* _Work to complete_
Write out these records again word for word, with the pictures left out.

━━━━━━━━━━━━━━━━━━━━━━━━━━━━━━

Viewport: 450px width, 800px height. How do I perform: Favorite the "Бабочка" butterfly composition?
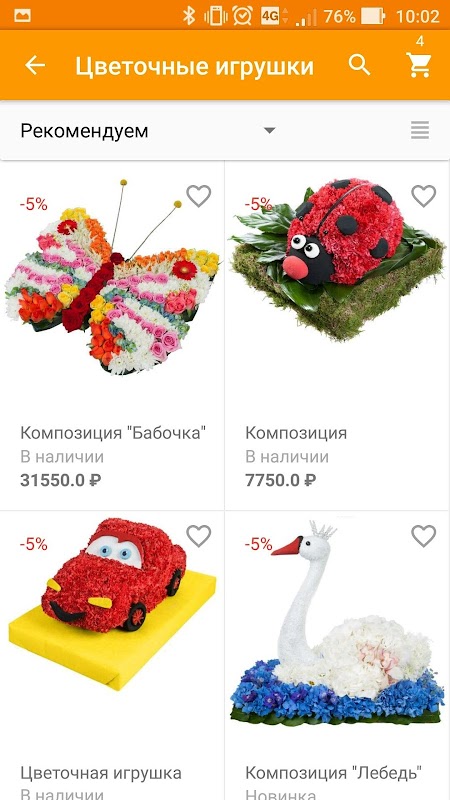click(198, 196)
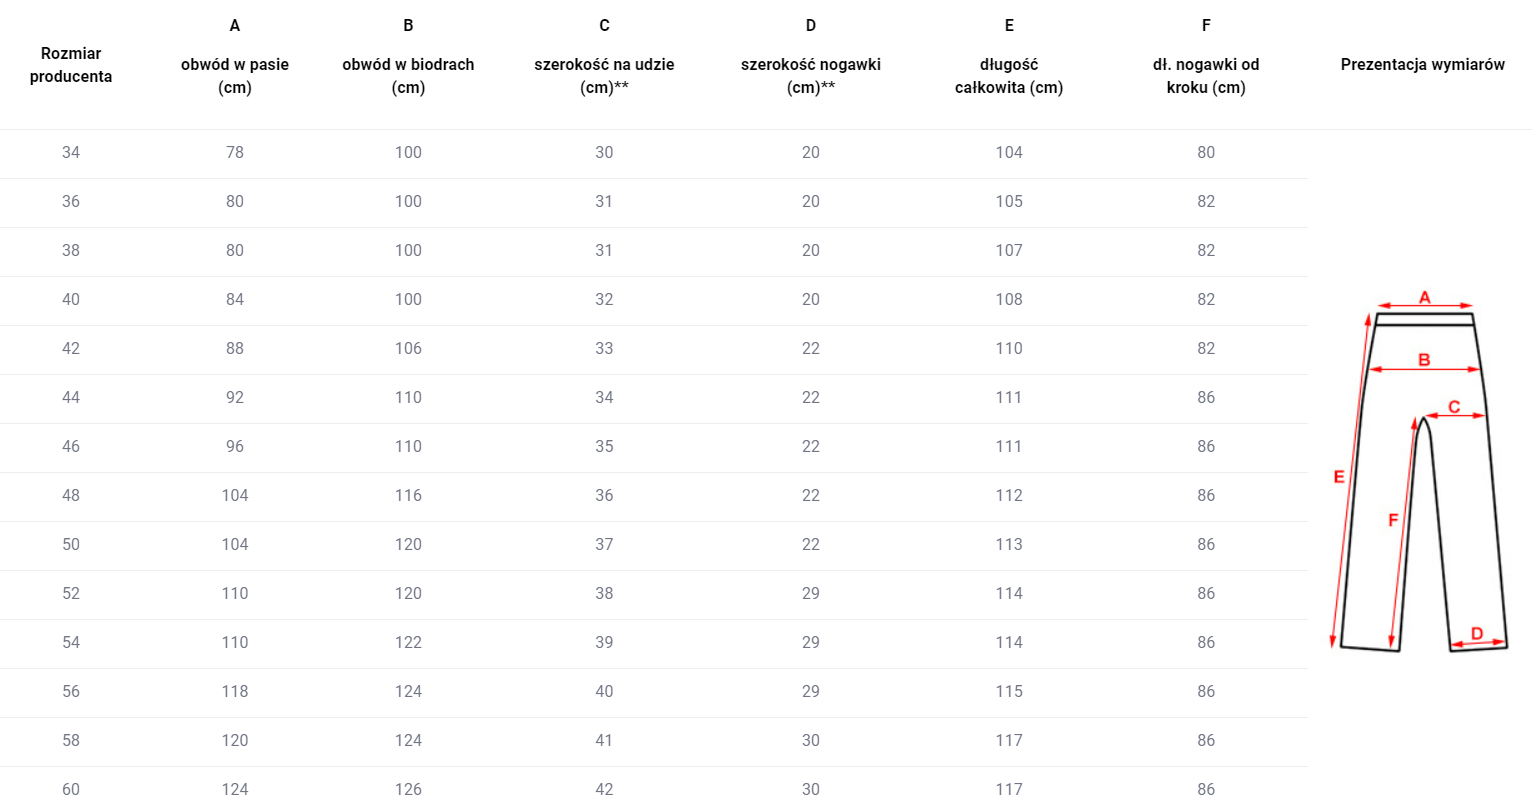The height and width of the screenshot is (812, 1532).
Task: Select size 34 in the size column
Action: (x=71, y=153)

━━━━━━━━━━━━━━━━━━━━━━━━━━━━━━

* _Solution for this problem_
Viewport: 450px width, 800px height. How do I perform: Favorite the "Бабочка" butterfly composition?
click(198, 196)
The height and width of the screenshot is (812, 1532).
Task: Select size 34 in the size column
Action: (x=71, y=153)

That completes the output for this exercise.